From 5f0d22145298485b5238851b6ce448dd90611c3e Mon Sep 17 00:00:00 2001
From: =?UTF-8?q?Tim=20D=C3=BCsterhus?= <tim@bastelstu.be>
Date: Thu, 5 Oct 2023 20:11:58 +0200
Subject: [PATCH] password_hash: Increase PHP_PASSWORD_BCRYPT_COST to 12

RFC: https://wiki.php.net/rfc/bcrypt_cost_2023
---
 NEWS                                                      | 1 +
 UPGRADING                                                 | 4 ++++
 ext/standard/php_password.h                               | 2 +-
 ext/standard/tests/password/password_hash.phpt            | 8 +++++---
 .../tests/password/password_removed_salt_option.phpt      | 2 ++
 5 files changed, 13 insertions(+), 4 deletions(-)

diff --git a/NEWS b/NEWS
index 49bd2b22d13cf..1d6a43deeb7dc 100644
--- a/NEWS
+++ b/NEWS
@@ -25,6 +25,7 @@ Standard:
   . Partly fix GH-12143 (Incorrect round() result for 0.49999999999999994).
     (timwolla)
   . Fix GH-12252 (round(): Validate the rounding mode). (timwolla)

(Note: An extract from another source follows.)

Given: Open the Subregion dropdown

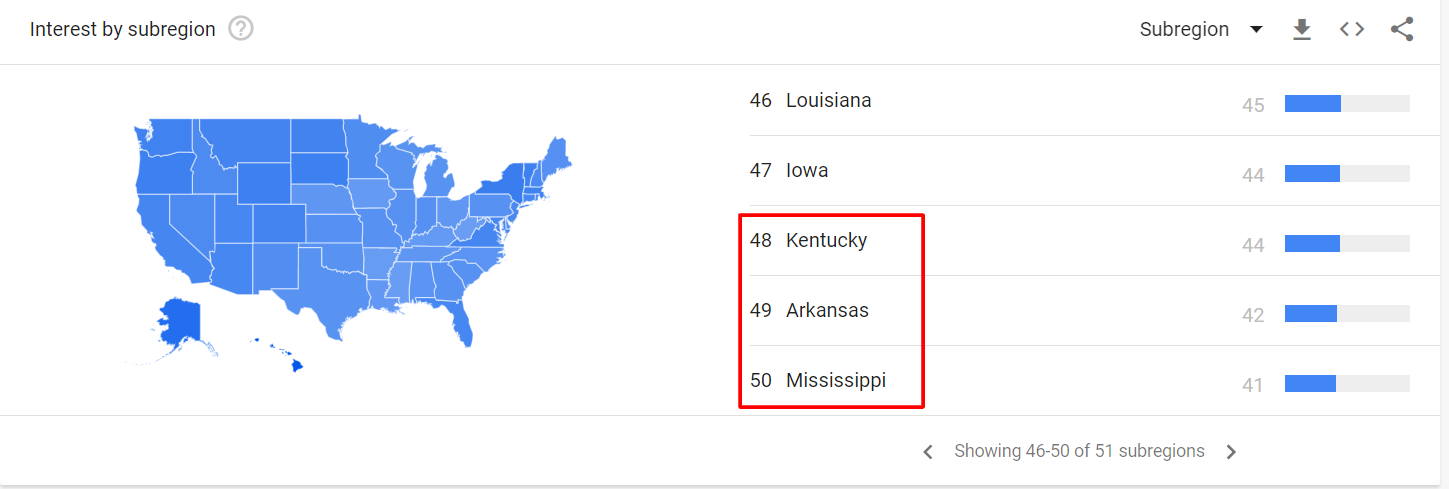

+  . Increase the default BCrypt cost to 12. (timwolla)
 
 XSL:
   . Implement request #64137 (XSLTProcessor::setParameter() should allow both
diff --git a/UPGRADING b/UPGRADING
index d8327ed933488..1f8e7ad3aa73e 100644
--- a/UPGRADING
+++ b/UPGRADING
@@ -80,6 +80,10 @@ PHP 8.4 UPGRADE NOTES
     would have resulted in 1.0 instead of the correct result 0.0. Additional
     inputs might also be affected and result in different outputs compared to
     earlier PHP versions.
+  . The default value of the 'cost' option for PASSWORD_BCRYPT for password_hash()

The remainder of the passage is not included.